• TASK DESCRIPTION: State how many lines in the entries below contain the word "should", counting only matches with the same capitalization. Reply with the number alone.

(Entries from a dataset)
+-------+

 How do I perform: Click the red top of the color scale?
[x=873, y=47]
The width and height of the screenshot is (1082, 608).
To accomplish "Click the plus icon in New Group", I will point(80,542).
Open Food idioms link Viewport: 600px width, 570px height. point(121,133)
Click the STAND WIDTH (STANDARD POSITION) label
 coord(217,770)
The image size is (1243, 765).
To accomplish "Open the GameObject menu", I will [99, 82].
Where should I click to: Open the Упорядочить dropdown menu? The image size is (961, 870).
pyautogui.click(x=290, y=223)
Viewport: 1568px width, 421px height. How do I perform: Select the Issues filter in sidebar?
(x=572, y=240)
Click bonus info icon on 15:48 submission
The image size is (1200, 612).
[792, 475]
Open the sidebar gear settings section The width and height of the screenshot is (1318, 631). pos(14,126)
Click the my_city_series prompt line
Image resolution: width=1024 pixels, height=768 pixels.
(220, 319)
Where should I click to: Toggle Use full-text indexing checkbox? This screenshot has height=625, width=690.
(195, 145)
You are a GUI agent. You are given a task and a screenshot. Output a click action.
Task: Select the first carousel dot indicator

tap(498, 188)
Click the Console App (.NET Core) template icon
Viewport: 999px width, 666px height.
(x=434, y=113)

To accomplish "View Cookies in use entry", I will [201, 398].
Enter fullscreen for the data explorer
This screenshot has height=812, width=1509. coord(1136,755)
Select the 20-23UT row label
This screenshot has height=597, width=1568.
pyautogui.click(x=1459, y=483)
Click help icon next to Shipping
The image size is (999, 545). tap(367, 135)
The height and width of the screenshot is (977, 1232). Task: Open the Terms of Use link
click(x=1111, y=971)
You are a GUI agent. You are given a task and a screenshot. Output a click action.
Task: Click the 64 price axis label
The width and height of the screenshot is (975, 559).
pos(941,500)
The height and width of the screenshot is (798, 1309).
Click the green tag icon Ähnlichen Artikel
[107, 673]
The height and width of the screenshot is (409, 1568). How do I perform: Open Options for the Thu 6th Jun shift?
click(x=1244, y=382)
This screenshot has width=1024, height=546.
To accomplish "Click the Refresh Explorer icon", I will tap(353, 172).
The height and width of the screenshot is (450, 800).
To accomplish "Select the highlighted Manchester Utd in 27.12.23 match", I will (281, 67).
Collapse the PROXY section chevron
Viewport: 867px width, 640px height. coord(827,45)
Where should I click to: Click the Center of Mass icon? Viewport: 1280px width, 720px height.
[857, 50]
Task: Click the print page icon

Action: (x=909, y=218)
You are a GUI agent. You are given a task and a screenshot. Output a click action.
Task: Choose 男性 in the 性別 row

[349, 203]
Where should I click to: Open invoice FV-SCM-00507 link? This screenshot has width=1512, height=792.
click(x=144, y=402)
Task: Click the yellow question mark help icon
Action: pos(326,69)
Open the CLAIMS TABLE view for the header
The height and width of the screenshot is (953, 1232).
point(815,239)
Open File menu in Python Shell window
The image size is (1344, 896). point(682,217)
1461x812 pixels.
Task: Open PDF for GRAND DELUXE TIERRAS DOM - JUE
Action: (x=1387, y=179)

+-------+

• SOLUTION TO THE PROBLEM: 4